A cell supplies a current of $0.9\;A$ through a $2\Omega $ resistor and a current of $0.3\;A$ through a $7\Omega $ resistor. The internal resistance of the cell is:-
(A) $1.0\Omega $
(B) $0.5\Omega $
(C) $2.0\Omega $
(D) $1.2\Omega $

Answer 1

Hint: Since in both cases the cell is the same, we can assume that the e.m.f. and the internal resistance in both cases is the same. The internal resistance of a cell is always in series with the other resistance. Therefore, by equating the net e.m.f. in both cases, we can evaluate the value of internal resistance as it is similar to a set of linear equations with two variables.
Formula used:
$E = I(R + r)$

Complete step by step answer:
It is given in the question, that in the first case,
The current passing through the resistor is, ${I_1} = 0.9\;A$
The resistor in the circuit, ${R_1} = 2\Omega $
Let $E$ be the e.m.f. across the cell and $r$ be the internal resistance of this cell. Internal resistance is always assumed to be in series with the other resistors ( or other elements) of a circuit.
Then the e.m.f in this circuit is given by-
$E = {I_1}({R_1} + r)$
Putting the values,
$E = 0.9(2 + r)$ …$(1)$
In the second case,
The current passing through the resistor is, ${I_2} = 0.3\;A$
The resistor in the circuit, ${R_2} = 7\Omega $
Then the e.m.f. in the circuit is given by-
$E = {I_2}({R_2} + r)$
Putting the values,
$E = 0.3(7 + r)$ …$(2)$
We can equate both equations $(1)$ and $(2)$ because e.m.f is the same in both of the cases.
$0.9(2 + r) = 0.3(7 + r)$
$ \Rightarrow 3(2 + r) = 7 + r$
$ \Rightarrow 6 + 3r = 7 + r$
Moving similar terms on the same side,
$3r - r = 7 - 6$
$2r = 1$
Which gives,
$r = 0.5\Omega $

Therefore, the internal resistance of the cell is $r = 0.5\Omega $, and option (B) is the correct answer.

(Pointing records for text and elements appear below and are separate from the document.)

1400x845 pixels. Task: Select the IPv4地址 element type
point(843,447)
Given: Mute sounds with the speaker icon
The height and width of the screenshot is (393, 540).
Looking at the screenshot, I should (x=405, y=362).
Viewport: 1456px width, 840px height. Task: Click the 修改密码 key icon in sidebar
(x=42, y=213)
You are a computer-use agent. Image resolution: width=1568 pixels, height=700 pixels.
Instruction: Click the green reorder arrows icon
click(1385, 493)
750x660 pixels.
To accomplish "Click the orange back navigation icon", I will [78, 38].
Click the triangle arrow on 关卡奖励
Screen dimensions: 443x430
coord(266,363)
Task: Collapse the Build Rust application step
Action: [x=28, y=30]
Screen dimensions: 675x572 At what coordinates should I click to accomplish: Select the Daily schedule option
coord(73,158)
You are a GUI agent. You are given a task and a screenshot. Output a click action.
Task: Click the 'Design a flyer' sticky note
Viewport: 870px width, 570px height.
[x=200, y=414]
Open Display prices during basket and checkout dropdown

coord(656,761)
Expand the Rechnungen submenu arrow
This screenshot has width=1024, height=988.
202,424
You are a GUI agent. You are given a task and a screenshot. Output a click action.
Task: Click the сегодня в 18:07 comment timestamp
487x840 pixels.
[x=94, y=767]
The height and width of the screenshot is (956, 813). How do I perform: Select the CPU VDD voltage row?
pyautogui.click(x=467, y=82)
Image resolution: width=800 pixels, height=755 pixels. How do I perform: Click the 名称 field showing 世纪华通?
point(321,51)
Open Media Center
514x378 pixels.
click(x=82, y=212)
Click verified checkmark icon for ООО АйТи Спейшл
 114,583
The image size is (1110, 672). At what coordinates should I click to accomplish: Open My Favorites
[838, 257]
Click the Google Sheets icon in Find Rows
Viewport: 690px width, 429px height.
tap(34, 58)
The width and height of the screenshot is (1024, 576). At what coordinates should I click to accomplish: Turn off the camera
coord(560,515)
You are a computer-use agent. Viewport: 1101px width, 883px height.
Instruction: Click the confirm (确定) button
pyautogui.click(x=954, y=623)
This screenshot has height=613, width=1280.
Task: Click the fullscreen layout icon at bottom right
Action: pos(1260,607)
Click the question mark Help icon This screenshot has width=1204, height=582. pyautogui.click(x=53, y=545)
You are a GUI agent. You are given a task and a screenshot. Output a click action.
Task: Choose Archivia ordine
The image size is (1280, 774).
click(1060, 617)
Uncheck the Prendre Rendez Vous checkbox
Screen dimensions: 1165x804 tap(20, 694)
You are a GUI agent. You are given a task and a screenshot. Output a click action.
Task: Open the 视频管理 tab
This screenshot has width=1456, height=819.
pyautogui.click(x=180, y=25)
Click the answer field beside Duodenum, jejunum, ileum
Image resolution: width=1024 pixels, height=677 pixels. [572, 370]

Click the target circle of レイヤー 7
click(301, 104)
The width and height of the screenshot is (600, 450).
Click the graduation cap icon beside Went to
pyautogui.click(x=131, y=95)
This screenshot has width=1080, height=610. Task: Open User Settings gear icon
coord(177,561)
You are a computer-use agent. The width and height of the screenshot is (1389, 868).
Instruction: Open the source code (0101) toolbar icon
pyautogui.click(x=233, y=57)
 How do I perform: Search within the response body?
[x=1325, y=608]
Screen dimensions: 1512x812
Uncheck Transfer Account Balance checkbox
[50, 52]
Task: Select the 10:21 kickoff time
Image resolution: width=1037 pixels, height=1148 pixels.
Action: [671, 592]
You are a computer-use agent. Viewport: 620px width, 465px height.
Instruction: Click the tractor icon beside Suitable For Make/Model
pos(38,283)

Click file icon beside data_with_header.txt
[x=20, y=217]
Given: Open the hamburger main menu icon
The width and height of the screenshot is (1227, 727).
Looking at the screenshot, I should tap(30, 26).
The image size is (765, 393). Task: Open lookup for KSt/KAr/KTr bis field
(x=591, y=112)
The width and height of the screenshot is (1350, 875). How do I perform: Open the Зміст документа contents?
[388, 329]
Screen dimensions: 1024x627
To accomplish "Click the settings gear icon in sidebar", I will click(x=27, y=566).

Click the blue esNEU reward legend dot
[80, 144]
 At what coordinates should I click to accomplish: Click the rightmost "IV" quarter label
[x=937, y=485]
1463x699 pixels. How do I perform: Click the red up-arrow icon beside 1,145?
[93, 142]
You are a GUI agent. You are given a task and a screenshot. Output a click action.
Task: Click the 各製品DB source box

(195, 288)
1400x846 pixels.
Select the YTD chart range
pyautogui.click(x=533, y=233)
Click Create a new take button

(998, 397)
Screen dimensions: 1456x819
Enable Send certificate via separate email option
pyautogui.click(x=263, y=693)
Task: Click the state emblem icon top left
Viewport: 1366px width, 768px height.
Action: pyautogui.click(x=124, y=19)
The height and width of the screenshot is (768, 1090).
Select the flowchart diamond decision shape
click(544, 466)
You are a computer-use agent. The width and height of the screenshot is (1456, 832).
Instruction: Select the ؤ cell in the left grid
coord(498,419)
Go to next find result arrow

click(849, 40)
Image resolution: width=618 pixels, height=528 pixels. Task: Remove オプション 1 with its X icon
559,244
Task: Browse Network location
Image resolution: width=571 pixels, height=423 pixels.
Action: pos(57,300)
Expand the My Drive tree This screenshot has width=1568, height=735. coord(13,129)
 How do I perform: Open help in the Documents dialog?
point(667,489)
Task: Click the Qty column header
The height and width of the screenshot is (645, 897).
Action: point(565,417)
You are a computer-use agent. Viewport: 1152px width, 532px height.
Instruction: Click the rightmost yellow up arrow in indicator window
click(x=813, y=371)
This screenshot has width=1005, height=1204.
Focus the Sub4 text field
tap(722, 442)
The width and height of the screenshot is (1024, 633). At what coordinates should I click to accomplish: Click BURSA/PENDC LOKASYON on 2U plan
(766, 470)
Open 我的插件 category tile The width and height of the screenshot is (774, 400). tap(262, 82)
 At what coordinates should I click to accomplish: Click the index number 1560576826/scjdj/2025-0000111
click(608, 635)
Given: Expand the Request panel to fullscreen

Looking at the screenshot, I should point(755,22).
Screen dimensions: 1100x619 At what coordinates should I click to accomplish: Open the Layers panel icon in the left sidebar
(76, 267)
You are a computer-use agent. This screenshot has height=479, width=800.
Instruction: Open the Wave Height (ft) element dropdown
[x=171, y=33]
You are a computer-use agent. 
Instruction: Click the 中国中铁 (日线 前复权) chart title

Note: Internal resistance is caused due to the type of electrolyte used for storing the charge. It is present inside the structure of the cell but it can be considered to be a separate resistance that is connected in series with the circuit. Therefore, it can be directly added to any other resistor present in the circuit.